Este pasado lunes 6 hemos celebrado la sesión de trabajo de Centros por la Convivencia al CRJMas Fonollar donde los principales protagonistas han sido los y las jóvenes de los institutos participantes en la edición de este año, que ha contado con la participación de INS Terra Roja, Numancia, Puig Castellar, El 9, La Bastida y Els Vinyes. Asimismo, esta edición hemos contando con la participación del alumnado del instituto Thalassa de Mongat.

En un mundo globalizado y de interconexionado hay que buscar espacios comunes de convivencia donde alumnas con realidades culturales y sociales diversas puedan generar espacios de conocimiento e intercambio. Estos espacios tienen que servir de referencia por el alumnado y también por el profesorado.

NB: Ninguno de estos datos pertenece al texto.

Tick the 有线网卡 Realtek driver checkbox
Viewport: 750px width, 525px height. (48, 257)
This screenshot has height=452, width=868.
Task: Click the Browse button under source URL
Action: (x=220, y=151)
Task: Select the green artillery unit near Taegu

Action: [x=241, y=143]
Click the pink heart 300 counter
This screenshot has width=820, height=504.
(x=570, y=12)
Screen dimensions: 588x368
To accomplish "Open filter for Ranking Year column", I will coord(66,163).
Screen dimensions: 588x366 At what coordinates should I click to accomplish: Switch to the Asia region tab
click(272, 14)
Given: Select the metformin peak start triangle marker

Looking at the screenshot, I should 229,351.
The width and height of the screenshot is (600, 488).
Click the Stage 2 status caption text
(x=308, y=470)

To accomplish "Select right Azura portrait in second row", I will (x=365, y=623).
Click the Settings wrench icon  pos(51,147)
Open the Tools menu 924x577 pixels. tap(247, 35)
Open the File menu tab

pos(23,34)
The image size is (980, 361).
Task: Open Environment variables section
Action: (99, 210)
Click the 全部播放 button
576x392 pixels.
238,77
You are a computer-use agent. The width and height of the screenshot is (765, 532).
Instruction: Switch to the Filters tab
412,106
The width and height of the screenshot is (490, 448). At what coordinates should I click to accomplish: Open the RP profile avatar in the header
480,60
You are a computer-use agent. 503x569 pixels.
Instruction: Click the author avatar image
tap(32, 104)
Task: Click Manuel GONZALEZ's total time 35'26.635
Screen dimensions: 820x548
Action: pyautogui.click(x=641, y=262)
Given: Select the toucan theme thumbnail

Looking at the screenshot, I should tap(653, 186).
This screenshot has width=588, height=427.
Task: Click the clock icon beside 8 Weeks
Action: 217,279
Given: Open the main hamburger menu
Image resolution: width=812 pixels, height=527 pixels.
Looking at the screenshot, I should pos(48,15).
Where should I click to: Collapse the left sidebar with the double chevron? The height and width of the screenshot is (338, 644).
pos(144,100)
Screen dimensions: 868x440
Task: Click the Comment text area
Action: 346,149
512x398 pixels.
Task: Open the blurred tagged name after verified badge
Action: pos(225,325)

Rumores, convivencia, interculturalidad son los pilares clave sobre los cuales ha girado el espacio de trabajo. A través de dinámicas reflexivas hemos querido dar la voz a los y las jóvenes para recoger propuestas e inquietudes en relación a los conflictos.

Esta propuesta educativa ha promovido desde siempre la autocrítica, la actitud abierta y flexible y el compromiso de los participantes. El objetivo del proyecto es que la educación en valores esté presente en el ADN del centro, impregnando su Proyecto Educativo, contemplando la gestión de la convivencia desde diferentes áreas curriculares, así como desde las actividades de formación y sensibilización que tienen lugar dentro y fuera del espacio educativo.

Entre todos y todas, este curso hemos consolidado la estructura del modelo de Centros por la Convivencia. Aun así, mantenemos la voluntad y seguiremos trabajando para incluir en el resto de institutos públicos de la ciudad. Muchas gracias por la participación, un éxito de reflexiones y propuestas sobre los temas planteados.

El próximo mes de septiembre presentaremos las conclusiones y los compromisos de esta sesión, así como las líneas de trabajo del curso 2019/2020.

Todos juntos tejemos convivencia, tejemos Santako!